Oliver O’Connor, Chief Executive of IPHA, said: “The speed at which COVID-19 vaccine breakthroughs are happening is unprecedented. They have been enabled by science, by rigorous and efficient clinical assessment, and by the collaboration of expert teams across territories and between disciplines. The effort is aided by over-lapping phases of clinical trials, by government subsidies in research and production and by manufacturing ‘at risk’ by companies.
“The goal is to vaccinate as much of the population as possible, as quickly as possible. Because of viral mutations, modified vaccines are already in development. The scaling of global production capacity is complex, expensive and risky. So, too, is the scaling of logistics and distribution capacity. Just as the biopharmaceutical industry stepped up to the challenge of finding safe and effective vaccines in record time, it is working around the clock to produce enough doses to meet global demand. Collaboration has been our currency during the pandemic. Let’s keep working together to see it through.”

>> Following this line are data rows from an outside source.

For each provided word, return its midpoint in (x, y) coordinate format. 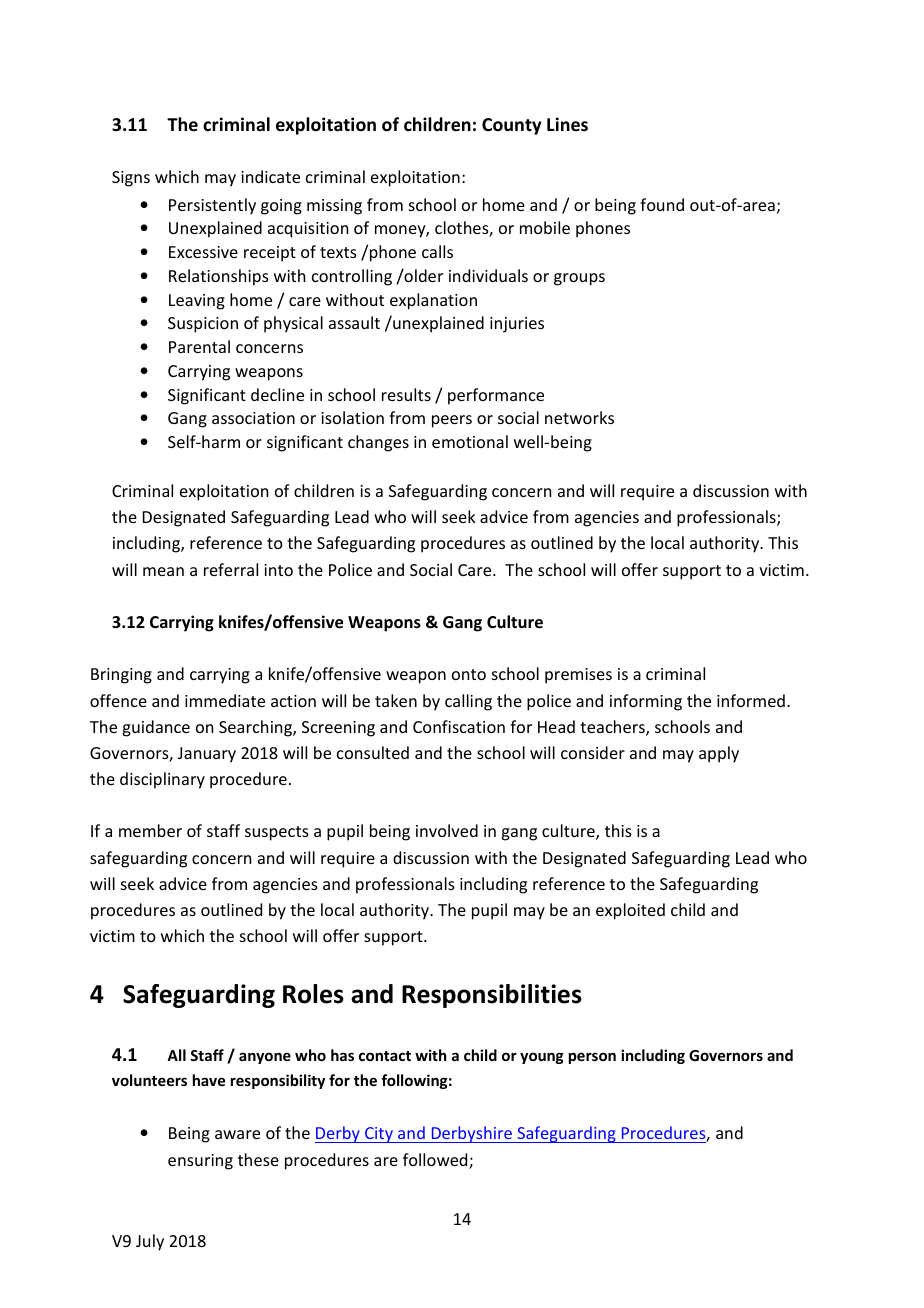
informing (646, 702)
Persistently (212, 206)
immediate (225, 700)
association (253, 418)
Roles (313, 994)
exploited (630, 911)
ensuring (200, 1162)
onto (469, 674)
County (511, 126)
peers (452, 421)
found (662, 204)
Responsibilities (492, 996)
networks (579, 417)
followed (436, 1161)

Immunisation is a global health and development success story, saving millions of lives every year. We have vaccines to prevent more than 20 life-threatening diseases, helping people of all ages live longer, healthier lives. Vaccines administered in Ireland prevent 13 diseases including measles, meningitis and whooping cough. Now, we are adding COVID-19 to the list. The World Health Organisation estimates that vaccines save up to three million lives every year.
With the exception of clean, safe drinking water, vaccination is one of the most successful and cost-effective public health interventions ever. Vaccines have ridded the world of smallpox, driven polio to the brink of eradication, and virtually eliminated measles, diphtheria and rubella in many parts of the world.
During COVID-19, the originator biopharmaceutical industry continues to manufacture medicines and supply them to patients, search for COVID-19 vaccines and treatments, help local charities, hospitals and voluntary groups, and create significant economic value through exports, jobs and tax revenue.
About The Survey
Ipsos MRBI conducted 979 telephone interviews with adults aged over 18 between February 1st and 14th, 2021. The sample was nationally representative for age, gender, geography and social class.
*This figure may underestimate the proportion of the population immunised since the sample did not adjust for the Government’s vaccination cohorts.